Il fatto
Slitta al primo febbraio l'aumento della tassa di soggiorno a Catania
Le lamentele di chi lavora nel settore della ricettività: "Gennaio si è già iniziato, avrebbero potuto avvertirci"
L'aumento della tassa di soggiorno in città? Dal 1° gennaio, data prevista dalla delibera di giunta comunale (n. 218 del 26 novembre 2025), al nostro giornale non era sfuggita l’agitazione dei gestori delle tante strutture ricettive presenti, oltre 2.300 quelle riportate sul database del Comune, ma che lievitano a circa 10.000 considerando i siti terzi per “alloggi vacanze”.
Ebbene, la scadenza è slittata al 1° febbraio. Almeno, così si legge nella email che “solo” da ieri i gestori delle strutture stanno ricevendo da parte dell'Ufficio Sviluppo e promozione turistica del Comune, i cui processi e provvedimenti amministrativi sono stati temporaneamente affidati alla Direzione Cultura, guidata da Paolo Di Caro. Il motivo del rinvio dell'aumento? “I tempi necessari - si legge nella nota - per il completamento dell'iter burocratico per le nuove tariffe legato ai tempi di pubblicazione del Ministero dell'Economia e delle Finanze”.
Nuove tariffe che, del resto, erano già state annunciate a inizio dicembre e non senza polemiche. A persona e per pernottamento, per i primi quattro giorni, si parla di 3 euro che gli avventori devono versare in più se alloggiano in appartamenti ad uso turistico, case e appartamenti per vacanza, residence, villaggi turistici e agriturismi. La tassa sale a 3,50 euro per affittacamere, B&B, residenze turistico alberghiere e alberghi a 1, 2 o 3 stelle, 4 euro per alberghi a 4 stelle e 5 euro per i 5 stelle e 5 stelle Lusso.
«La nuova piattaforma “PayTourist” per il versamento della tassa al Comune sembra migliore - ha commentato Sarina Pappalardo, che gestisce una casa vacanze in zona Pescheria - anche se ancora non trovo il tasto “paga”. E comunque dal Comune avrebbero potuto avvertire in anticipo sullo slittamento della data dell'aumento della tassa di soggiorno». Sulle presenze in queste festività commenta «non possiamo lamentarci».

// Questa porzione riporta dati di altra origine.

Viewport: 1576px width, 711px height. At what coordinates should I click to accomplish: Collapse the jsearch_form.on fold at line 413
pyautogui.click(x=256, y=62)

«La domanda per le feste natalizie è arrivata al 90% - ha rilevato Ornella Laneri, Sezione Turismo, Cultura ed Eventi di Confindustria -. Vende meglio chi è più strutturato e per gli alberghi è certamente aumentata la concorrenza con B&B e affitti brevi. Ribadisco: bisogna puntare al turismo culturale e ad offerte mirate. Per Sant'Agata andrà certamente bene nel centro città».

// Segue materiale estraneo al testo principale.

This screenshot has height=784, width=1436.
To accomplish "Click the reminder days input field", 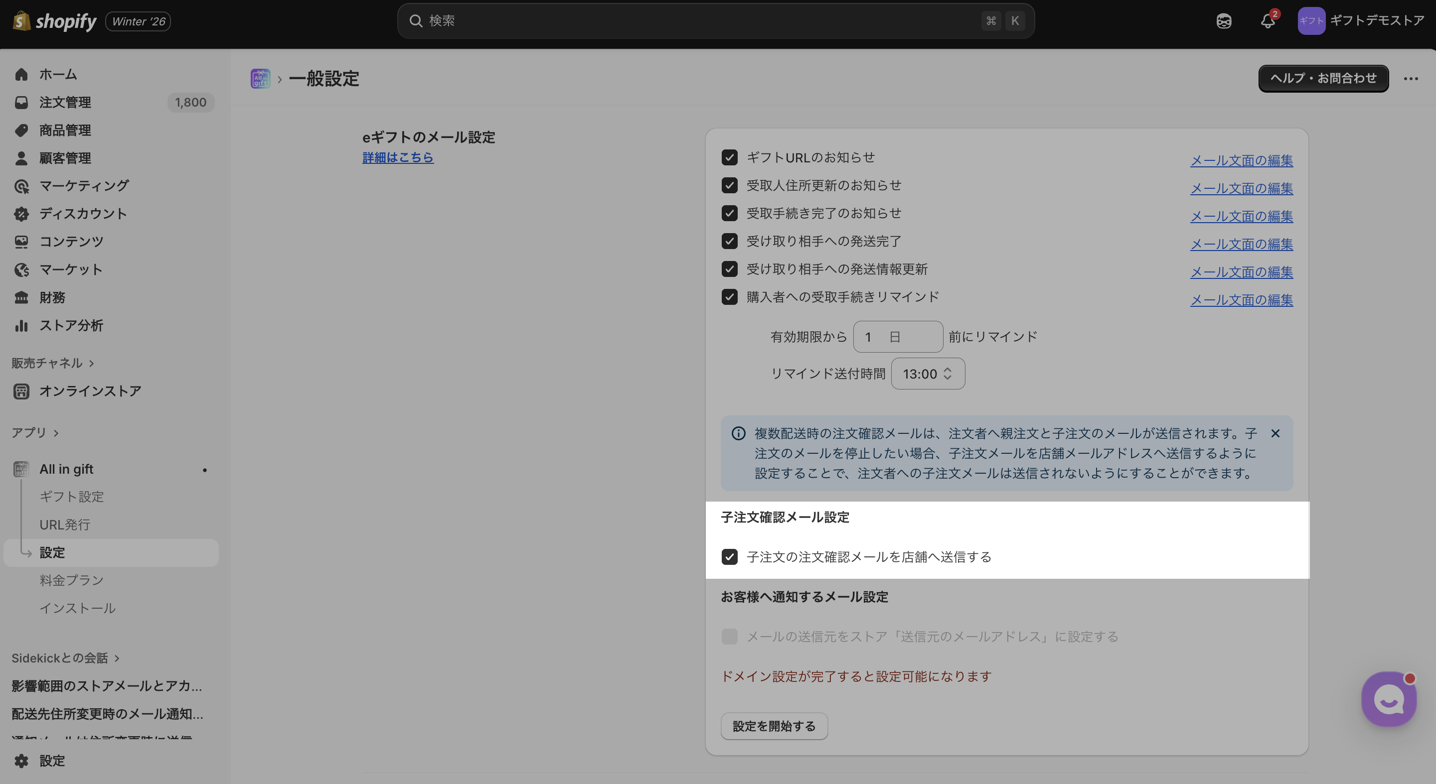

«L'avvio dell'anno promette bene, con un +20% rispetto agli anni scorsi e pernottamenti medi di 2,55 notti - ha analizzato i dati Franz Cannizzo, presidente Abbetnea, associazione che promuove il settore extralberghiero -. Catania guida con 150.000 pernottamenti, mentre Comuni come Aci Castello e Zafferana Etnea hanno segnato il +30% di presenze». L'aumento della tassa di soggiorno? «Penalizza tutte le attività extralberghiere - è il commento lapidario - porta più soldi al Comune, da 5 a 10 milioni di euro potenziali l'anno, ma frena il turismo etneo soprattutto per B&B e affitti brevi.
«Il vero turismo però si costruisce sul lungo periodo, sollecito pertanto un incontro entro la fine di gennaio con istituzioni e operatori per discutere di promozione integrata, digitalizzazione, sostenibilità e lotta agli extra costi, o balzelli, per i turisti, oltre ad un utilizzo della tassa di soggiorno per una vera promozione turistica».